O
conto O Enfermeiro está, certamente, entre os melhores contos de Machado
de Assis.
Narrado
em primeira pessoa a um interlocutor imaginário, é a história do último
enfermeiro do rabugento coronel Felisberto, que esgana seu indócil paciente.
Sofre o drama de consciência, intensificado pela herança do pecúlio do velho,
mas a culpa arrefece quando se vê reconhecido por sua dedicação extrema. São
todos exemplos maduros do realismo machadiano.
O
narrador nos relata a história de uma vez em que tinha ido trabalhar como
enfermeiro para um riquíssimo senhor de nome Felisberto. Era tão rico quanto
ranheta, o que havia motivado os inúmeros pedidos de demissão de enfermeiros
anteriores. Por causa disso, o narrador é tratado pelo padre da pequena cidade
interior em que estão com toda a atenção, já que é quase a última esperança.
Corre a seu favor o fato de o senhor estar muito doente e, portanto, à beira da
morte. Por sorte, o protagonista se mostra como o mais paciente que já havia
sido contratado, o que angaria alguma simpatia do velho. Mas a lua-de-mel durou
pouco tempo: logo o doente mostrou o seu gênio e começou a tratar rispidamente
o enfermeiro. De primeira, aguentou, até que atingiu seu limite e pediu
demissão. Surpreendentemente, o oponente amansou, pedindo desculpa e
confessando que esperava do enfermeiro tolerância para o seu gênio de
rabugento.
As
pazes voltaram, mas por pouco tempo. A tortura retoma, até o momento em que o
idoso atira uma vasilha d’água que acerta a cabeça do enfermeiro. Este, cego
com a dor, voa sobre o velho, terminando por matá-lo esganado.

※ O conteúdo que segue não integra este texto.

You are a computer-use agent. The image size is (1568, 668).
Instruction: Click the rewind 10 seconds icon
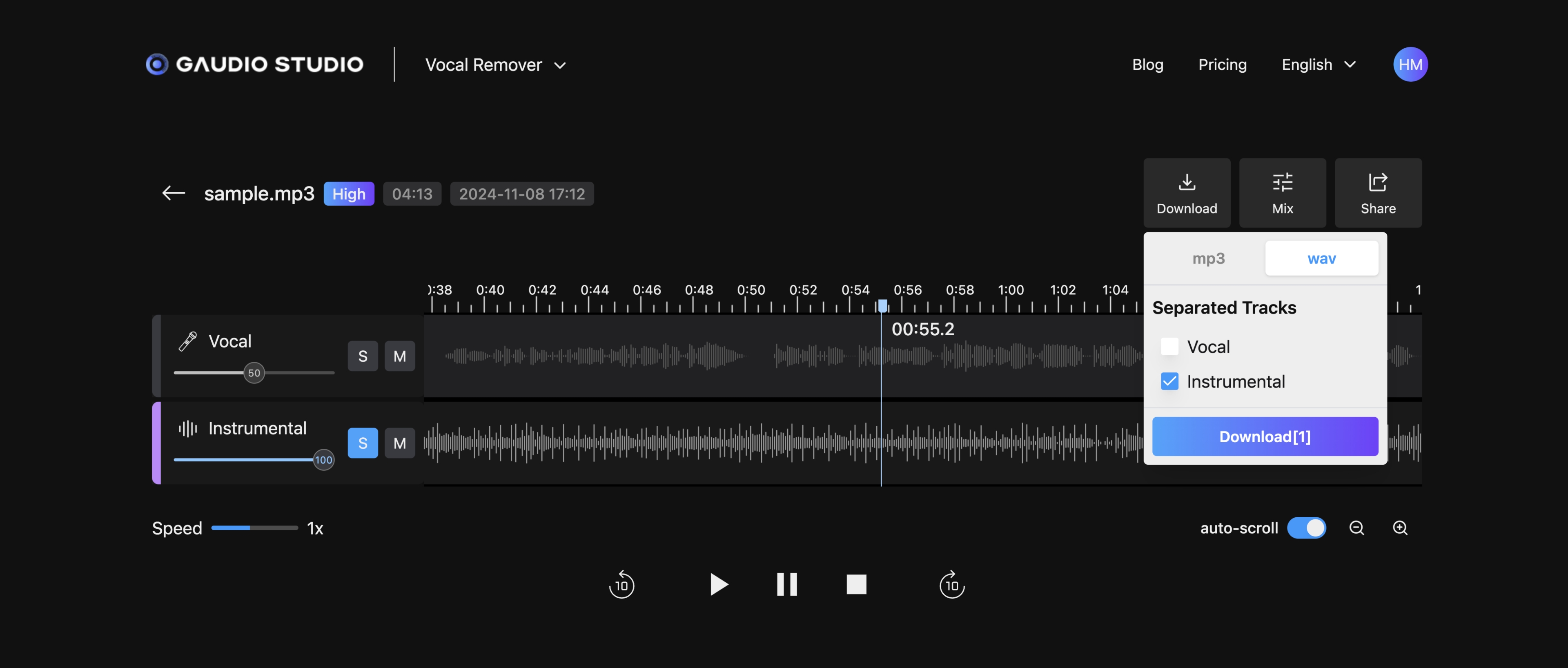[621, 583]
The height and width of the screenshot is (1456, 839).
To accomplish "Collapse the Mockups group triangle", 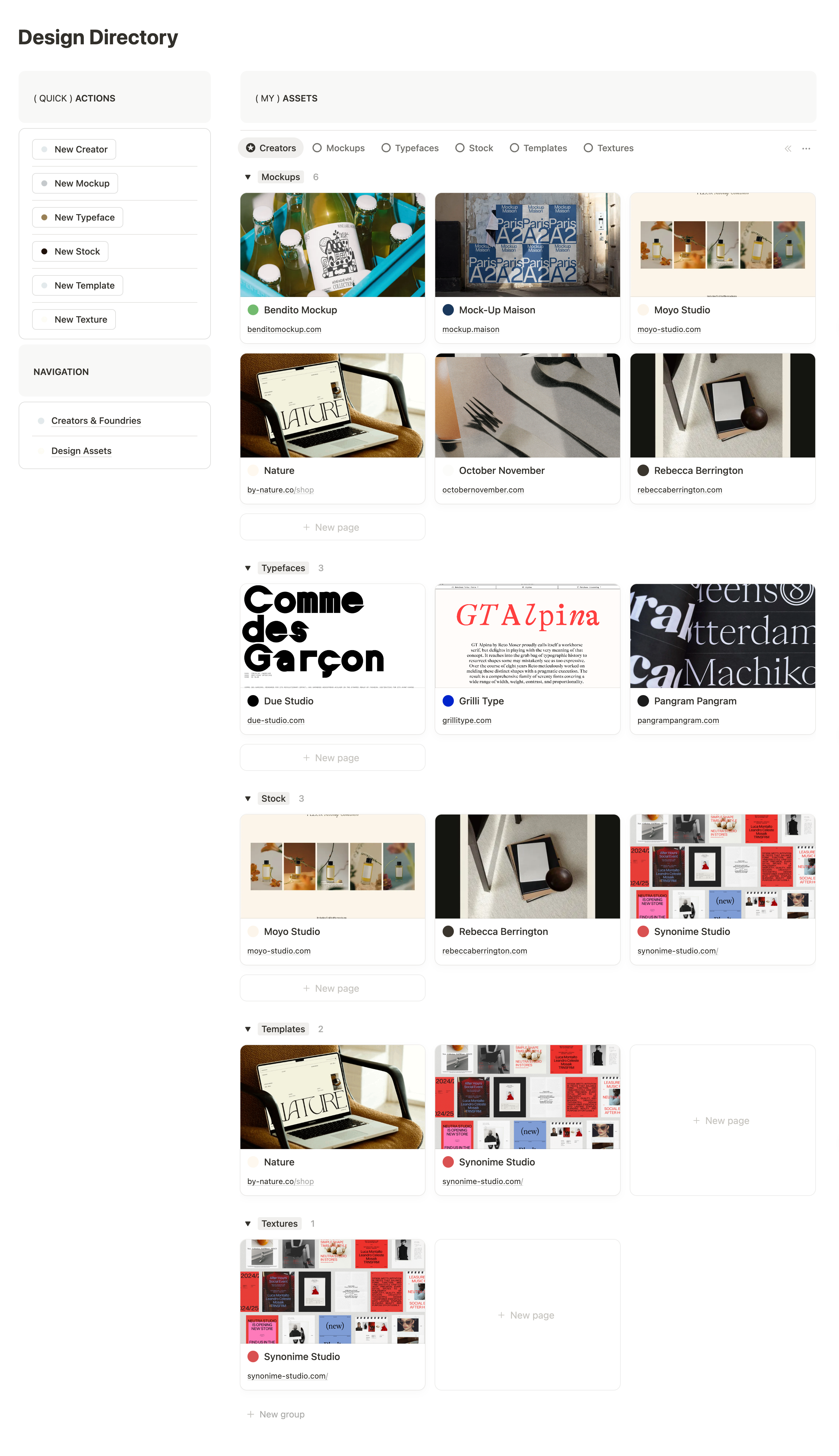I will click(x=248, y=177).
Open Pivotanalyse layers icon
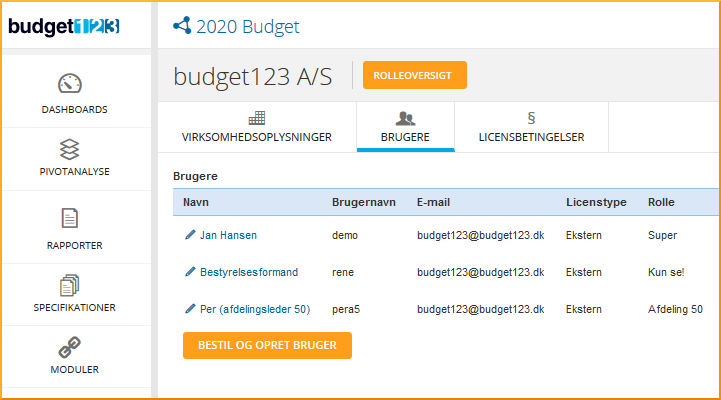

Começa então o processo mais interessante do conto. O narrador remói-se de
remorso, mas começa a arranjar desculpas em sua mente para arejar sua
consciência (trata-se de uma temática muito comum em Machado de Assis.
A partir de então começa o processo mais interessante do conto. Quando as
pessoas vêm elogiar sua paciência com um velho tão insuportável, resolve
elogiá-lo o máximo possível em público, como maneira de ocultar para a opinião
alheia todo vestígio do crime. O pior é que acaba até se iludindo, eliminando
de toda a sua consciência qualquer resto de crise. Nem sequer se livra, pois,
da herança. Chega a fazer doações, como recurso de, digamos, “arejamento de consciência”.
Fica, portanto, a ideia de que muitas vezes o universo de valores internos (o
enfermeiro foi criminoso ao assassinar Felisberto) não corresponde ao de
valores externos (uma cidade inteira o elogia pela paciência e dedicação a um
velho rabugento). E o mais incrível é que, mesmo sabendo do seu próprio
universo interno e, portanto, da verdade, o narrador ilude a si mesmo. A
literatura machadiana encara esse processo como comum no ser humano.